Meskipun namanya tidak semoncer cendana (Santalum album) atau gaharu (Aquilaria malaccensis), namun tumbuhan ini menjadi salah satu primadona karena kekuatannya. Berdasarkan IUCN (International Union for Conservation of Nature) tumbuhan ini sudah masuk dalam daftar merah dengan status rentan (vulnerable). Inilah tumbuhan eksotis hutan borneo yang bernama ulin (Eusideroxylon zwageri).
Ulin sebenarnya tidak hanya tumbuh di Pulua Borneo, namun juga terdistribusi di Sumatera bagian selatan dan timur, Bangka, Belitung, Kalimantan dan kepulauan Sulu dan Palawan (Filipina). Pulau-pulau tersebut pernah menjadi satu daratan yang dikenal dengan paparan sunda. Daratan ini berakhir saat masa akhir zaman es, sekitar 18.000 - 20.000 tahun lalu. Kalimantan kini seolah menjadi tuan rumah bagi kayu ulin, kerena di daerah lain sudah habis di tebang.
Beberapa daerah mengenal kayu ulin dengan berbagai sebutan nama. Di Kalimantan, ulin disebut dengan nama belian, belian timun, betian, talion bening, geriting tebelian, telianoii, teluyan, ulin bening, ulion. Orang Sumatra menyebutnya dengan onglen. Di Malaysia (Sabah, Serawak) menyebutnya dengan tabulian dan im muk (orang Kanton yang tinggal di Sabah). Di Filipina dikenal dengan tambulin, sakian, dan warga yang tinggal di Pulau Sulu menyebutnya dengan biliran. Orang Inggris menyebut dengan kayu besi atau billian, sedangkan orang Perancis menyebutnya dengan bilian atau bois de fer.
Kelangkaan kayu ulin tidak semata-mata permintaan pasar yang besar, tetapi semakin sulitnya mencari di alam. Ulin yang kini berstatus tumbuhan rentan menjadi salah satu yang dilindungi. Penebangan liar dan penjarahan besar-besaran lah yang membuat kayu ini semakin sulit di temui di alam. Ulin dapat di jumpai di Wisata Alam Sangkima yang terletak di Taman Nasional Kutai. Di tempat ini bisa dijumpai satu pohon ulin raksasa dengan diameter 2,47 m yang berusia ratusan tahun. Permasalahan berikutnya adalah sulitnya mengembang biakan ulin secara generatif ataupun vegetatif.

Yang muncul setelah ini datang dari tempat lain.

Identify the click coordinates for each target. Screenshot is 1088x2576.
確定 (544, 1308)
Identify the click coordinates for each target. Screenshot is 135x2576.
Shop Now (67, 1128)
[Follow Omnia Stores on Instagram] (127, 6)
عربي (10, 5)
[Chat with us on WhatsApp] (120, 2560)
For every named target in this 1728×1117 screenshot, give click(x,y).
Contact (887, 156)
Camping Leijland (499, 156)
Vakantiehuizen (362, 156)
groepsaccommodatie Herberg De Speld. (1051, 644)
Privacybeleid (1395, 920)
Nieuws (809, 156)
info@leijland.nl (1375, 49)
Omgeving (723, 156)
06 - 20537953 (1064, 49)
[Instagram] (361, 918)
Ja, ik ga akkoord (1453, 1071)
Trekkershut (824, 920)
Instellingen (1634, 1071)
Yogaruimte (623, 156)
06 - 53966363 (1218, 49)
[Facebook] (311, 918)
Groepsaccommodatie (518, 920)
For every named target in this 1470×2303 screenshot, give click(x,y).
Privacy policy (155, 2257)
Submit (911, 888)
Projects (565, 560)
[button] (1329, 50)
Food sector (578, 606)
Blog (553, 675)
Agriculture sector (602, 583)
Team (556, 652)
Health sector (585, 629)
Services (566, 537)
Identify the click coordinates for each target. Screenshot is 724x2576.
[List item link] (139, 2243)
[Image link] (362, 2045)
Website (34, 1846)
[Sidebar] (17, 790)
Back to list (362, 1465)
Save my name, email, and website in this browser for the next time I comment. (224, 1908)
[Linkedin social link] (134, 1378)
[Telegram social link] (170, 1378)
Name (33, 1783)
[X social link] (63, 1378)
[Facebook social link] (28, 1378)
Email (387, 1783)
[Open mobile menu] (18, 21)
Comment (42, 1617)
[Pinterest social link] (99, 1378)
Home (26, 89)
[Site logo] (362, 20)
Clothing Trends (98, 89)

Ulin dalah salah satu tumbuhan dari famili Lauraceae yang susah dalam regenerasinya. Secara alamiah ulin dapat berkembang biak dengan biji. Kendala yang muncul adalah perkecambahan biji ulin yang memakan waktu yang sangat lama yakni 6 - 12 bulan. Ukuran biji sangat besar dengan kulit yang sangat keras. Kerasnya kulit biji inilah yang membuat perkecambahan sangat lama. Secara alami dibutuhkan tempat yang benar-benar lembab dan basah agar bisa melunkan kulit biji supaya berkecambah.
Secara ekologis, ulin dapat tumbuh di daerah yang beriklim tropis dengan ketinggian 100 - 500 m dpl. Â Ulin umumnya tumbuh baik pada pada tanah berpasir, tanah liat-liat atau lempung berpasir, namun juga ada yang tumbuh di batuan kapur. Kalimantan dengan kondisi geografis dataran rendah, iklim tropis, berhutan primer dan skunder dan tanah liat, berpasir, dan beberapa berkapur sangat cocok untuk habitat ulin.